Why a Misjudged Advert Could Help Lead to Better Inclusivity

Written by Tracy Powley

Last edited May 3, 2023

Why a Misjudged Advert Could Help Lead to Better Inclusivity

Tracey Powley Director of Focal Point Training looks at how a poorly designed job advert can look at the issue of Banter in the workplace and the inclusivity of all in recruitment agencies.An advert which appeared recently on linkedIn via a boutique recruitment consultancy demonstrates just how far many organisations have to go to create a genuinely inclusive working environment. One of the key selection criteria was “the ability to deal with male banter”. The fact they specified male banter shouts “laddish”, “boys will be boys” type culture loud and clear.

And sadly this is not uncommon, especially in sales driven cultures where robust competition is encouraged and rewarded.

We worked with one recruitment consultancy recently where one of the offices had lost two new female members of staff in as many months. The manager felt he had done his job by making the levels of banter amongst teams clear in the interview process and blamed the new team members for not being able to “take the heat”.

It took some persuasion to help him see that there is a responsibility (and a very good business case) for him and fellow managers to adapt their culture to make it more respectful and inclusive, rather than expecting team members to do all the adapting and tolerating.

It’s a competitive market out there and if organisations are serious about attracting and critically holding onto talent, they need to make the culture is as open and welcoming as possible … so that everyone feels comfortable and valued.

This isn’t just a gender issue. Banter can exclude anyone. We worked with an organisation where there were two male HR managers both named Chris. One carried a bit of extra weight, he was known as “Big Chris”. The other was slight of frame and not very tall. He was called “Little Chris” by his colleagues. Neither liked the names that were used to differentiate them; they were a constant reminder of their physical appearance, which both felt very self-conscious about. But, neither could quite find a way to ask people to stop, for fear of seeming unnecessarily “touchy”.

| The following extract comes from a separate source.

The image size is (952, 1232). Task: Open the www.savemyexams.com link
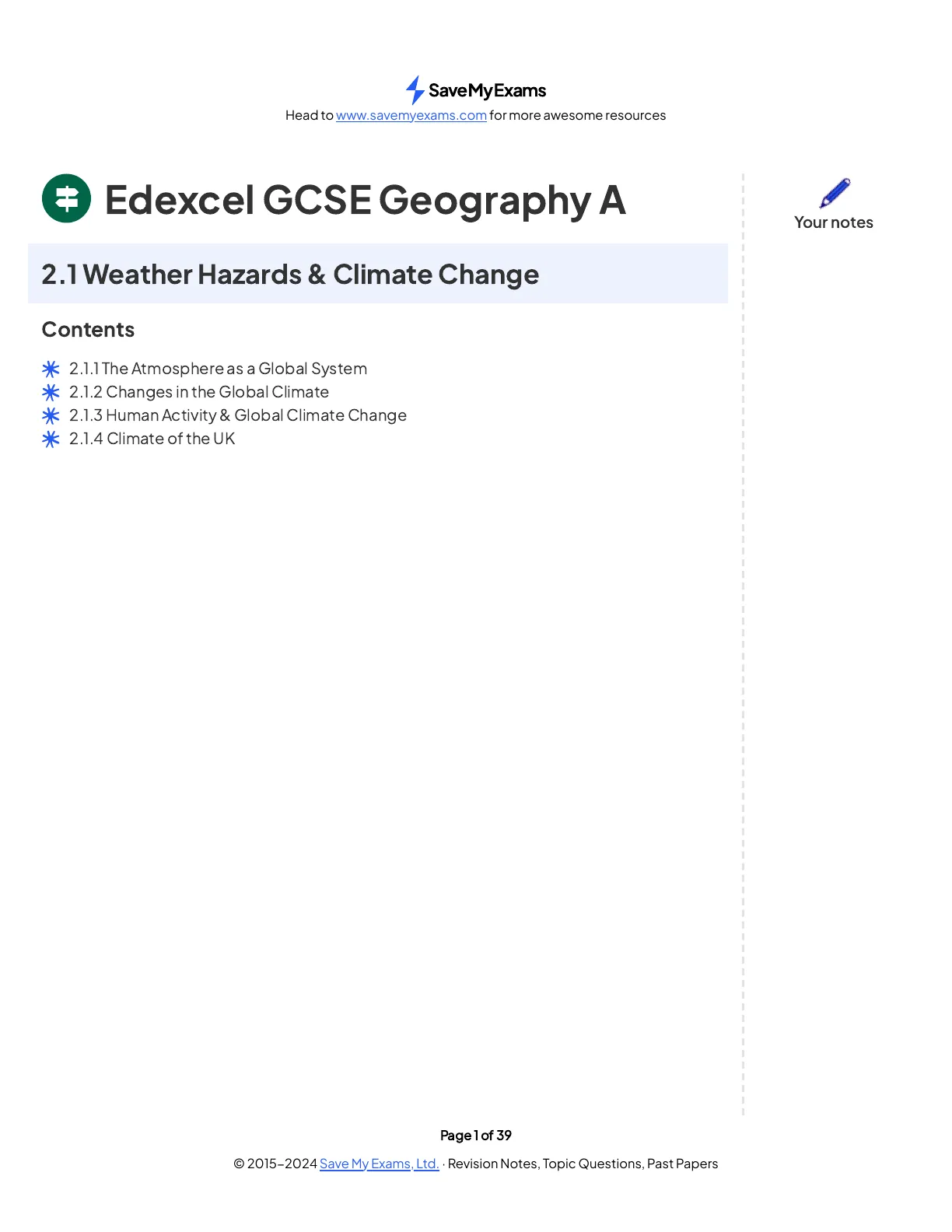[x=411, y=115]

Such incidents go on in workplaces up and down the country, and are often dismissed as “just a bit of banter”, but the reality is they erode confidence and chip away at self-esteem. They grind people down.

These same organisations undoubtedly have a set of values, proudly displayed on their website (the consultancy mentioned earlier had a clear value around team work and respecting each other) and yet day to day behaviours often do not match up.

How can we say we respect each other or say we are an inclusive workplace if we perpetuate a culture where team members are expected to put up with jokes which regularly cross the line or where they are ground down by constant mickey taking or point scoring?

Our survey on banter last year showed 25% of respondents felt their communication with others was affected by inappropriate banter and felt only 1 in 10 managers would do something about it. There is a clear knock on effect here to reputation, retention, productivity and ultimately an impact on the bottom line.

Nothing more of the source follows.